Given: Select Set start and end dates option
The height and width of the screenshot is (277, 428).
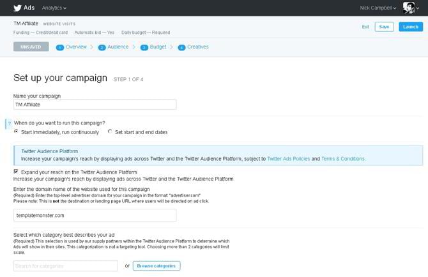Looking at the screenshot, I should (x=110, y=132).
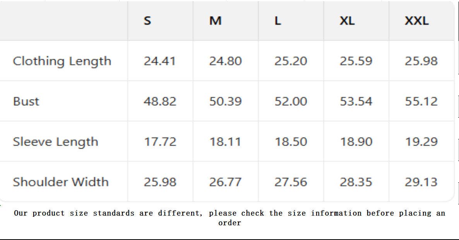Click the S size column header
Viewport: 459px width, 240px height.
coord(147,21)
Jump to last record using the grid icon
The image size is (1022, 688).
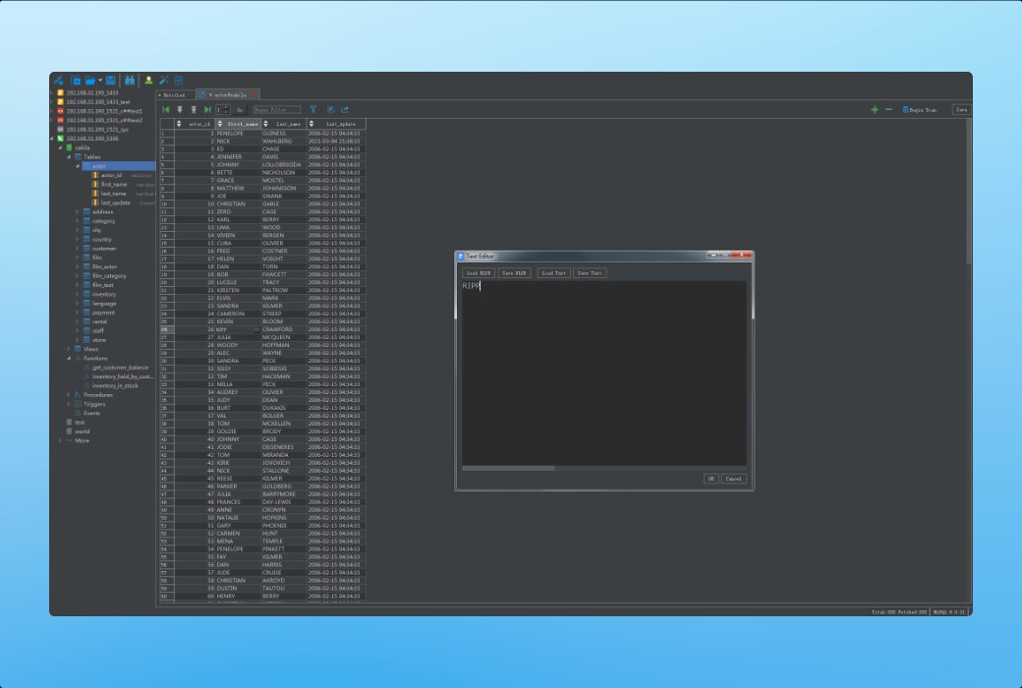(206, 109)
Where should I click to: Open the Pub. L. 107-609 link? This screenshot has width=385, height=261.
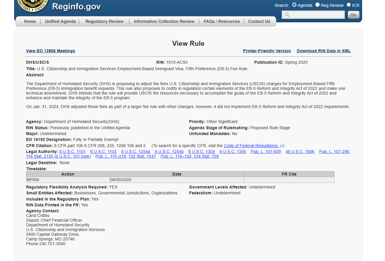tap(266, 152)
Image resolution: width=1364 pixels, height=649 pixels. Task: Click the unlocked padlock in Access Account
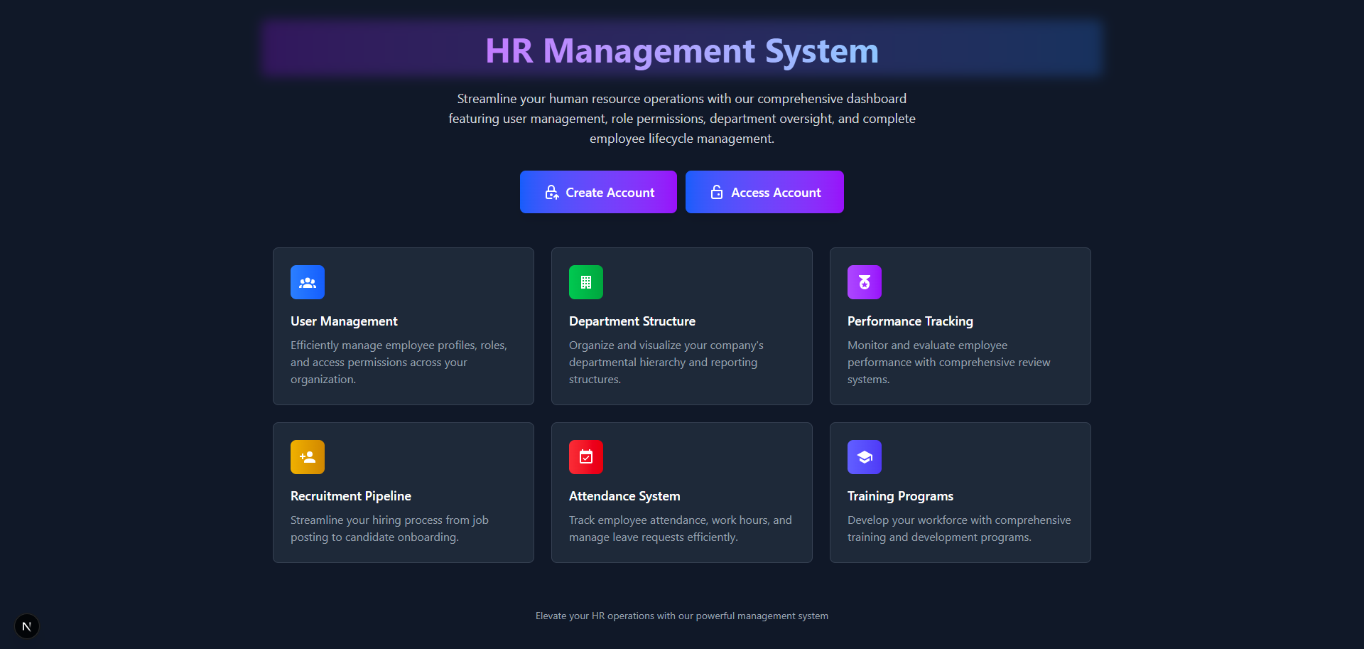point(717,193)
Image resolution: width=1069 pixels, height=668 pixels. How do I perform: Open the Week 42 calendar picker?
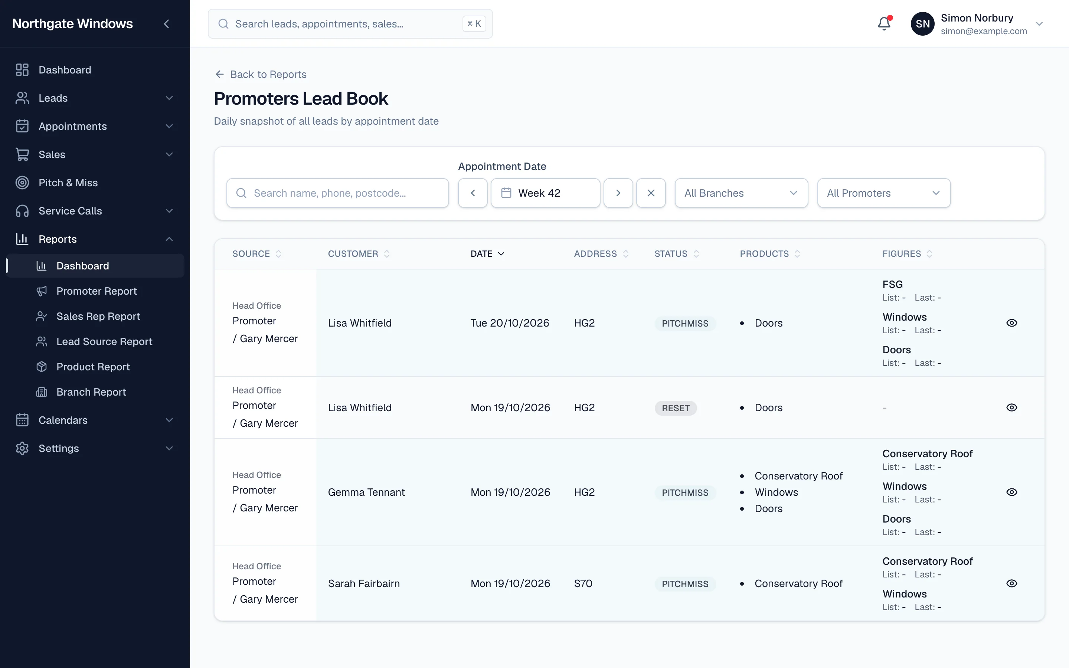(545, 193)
---
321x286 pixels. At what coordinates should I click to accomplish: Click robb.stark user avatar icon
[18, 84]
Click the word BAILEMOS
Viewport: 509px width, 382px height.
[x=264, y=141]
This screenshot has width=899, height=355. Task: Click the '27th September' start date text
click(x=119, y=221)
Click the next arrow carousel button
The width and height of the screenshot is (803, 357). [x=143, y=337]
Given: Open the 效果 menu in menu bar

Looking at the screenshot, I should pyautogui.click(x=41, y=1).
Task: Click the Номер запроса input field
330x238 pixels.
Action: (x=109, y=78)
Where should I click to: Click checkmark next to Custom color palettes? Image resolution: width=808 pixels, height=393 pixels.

_YOUR TASK:_ Using the entries above, return exactly the lines from the line with "330x238 pixels." to the line with "Where should I click to: Click", counting both of those lines.

_RESULT:_
330x238 pixels.
Action: (x=109, y=78)
Where should I click to: Click checkmark next to Custom color palettes? Image resolution: width=808 pixels, height=393 pixels.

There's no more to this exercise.